Have you ever blamed yourself for what happened to your child?



I recently finished a book that's taken me months to read, This Lovely Life. A writer friend of mine knows the author, Vicki Forman, and recommended it to me. It's taken me a while to read because I sobbed every single time I read it. Literally sobbed over a book like I've never sobbed before. The author had twins, Evan and Ellie, born at twenty three weeks gestation who each weighed a pound; this is her memoir.

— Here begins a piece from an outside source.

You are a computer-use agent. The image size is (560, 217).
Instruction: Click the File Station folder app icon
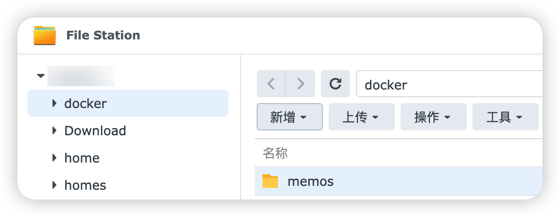(x=45, y=36)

I have to admit, I don't typically want to read books about ailing or disabled children. I've got a few of these books on my shelf that I keep meaning to get to, but then I never feel like it. There are plenty of real-life moments where I get distressed about Max; I don't need that pain in my reading material. But I was sucked into Vicki's book, and then I had to keep going. It is so honestly and powerfully and beautifully told, its emotions all too familiar—the anger, the grief, the disbelief, the resolve, the heartbreak. It is a book worth the pain it may unearth.

One passage in particular choked me up, the part where Vicki is waiting to hear from doctors about her newborn twins and she's thinking about what she could have done differently:

I shut my eyes to the memories and began a ritual then, in my vigilance, that would accompany me during the next days and weeks and even years, one where I rewound the clock to the moments prior to my walking through the hospital's sliding glass doors that afternoon, as if by staying awake and rewinding the clock I could also change it all, have the story turn out differently. The moment I felt those dull pains, earlier that morning. I call the hospital before noon, I don't wait until I am bleeding. Or earlier. Saturday night. We'd been out to dinner and I'd been almost unable to climb the steps to the restaurant. Why didn't I turn to my husband then and say, I think I need to go to the hospital? Why didn't I recognize my pain as signs of labor?

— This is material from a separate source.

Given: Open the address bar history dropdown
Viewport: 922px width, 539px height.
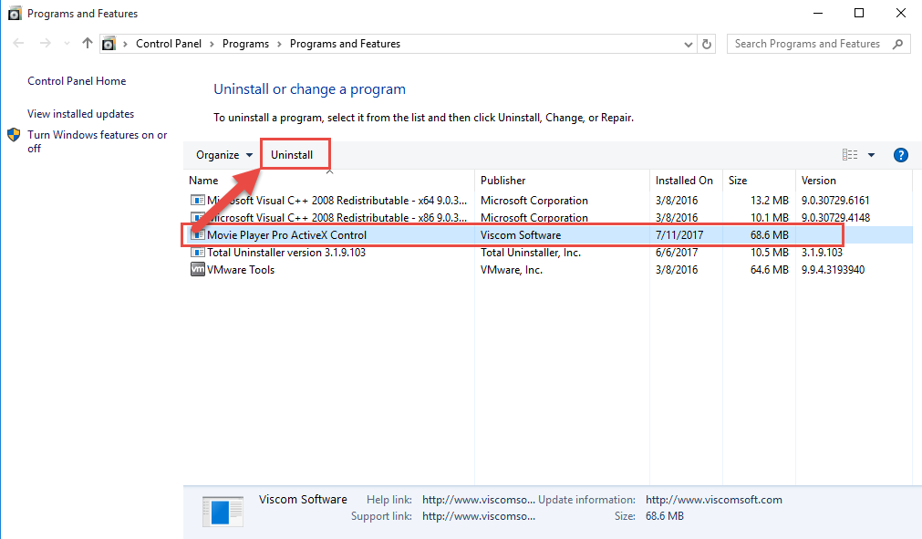Looking at the screenshot, I should click(689, 43).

This passage took me to a painful place, one I hardly ever go to. The place where I wonder if anything I did caused Max's stroke. Factually, what caused it was a loss of oxygen during birth. But that hasn't stopped me from thinking the worst. One thing in particular stands out.

In my seventh or eighth month, I spray-painted the medicine chest in our bathroom. The label said you shouldn't do it if you were pregnant. But I was in extreme nesting mode, determined to have the house "done" before Max came along (we moved in here in August, he was born in December). I was super-prego, full of energy and enthusiasm and excitement. I was in glowing good health. And so I repressed my better judgment, put on a face mask, opened the window and I spray-painted that chest. It took maybe five minutes. As soon as I was done, I regretted it. If anything happens to the baby, I thought, I'll know it was this. Yes, I thought that. But I didn't really think anything would happen. Certainly not anything as insane as a baby having a stroke, a bilateral stroke that's the cause of Max's cerebral palsy.

A doctor I once met with told me the only other moms he'd met whose babies had strokes were moms who'd smoked crack during pregnancy. And I thought, Well, that pretty much absolves me of any responsibility. I also thought, Go to hell for telling me that.

I know the five minutes of spray-painting did not cause Max's stroke. I told our neurologist about it years ago, and he basically said it was crazy talk. It is not something I regularly ponder or feel guilty about. But it is the one black speck of doubt in my mind and it will always be there, no matter what the facts are.

I hope, I really hope, none of you blame yourselves for your children's issues.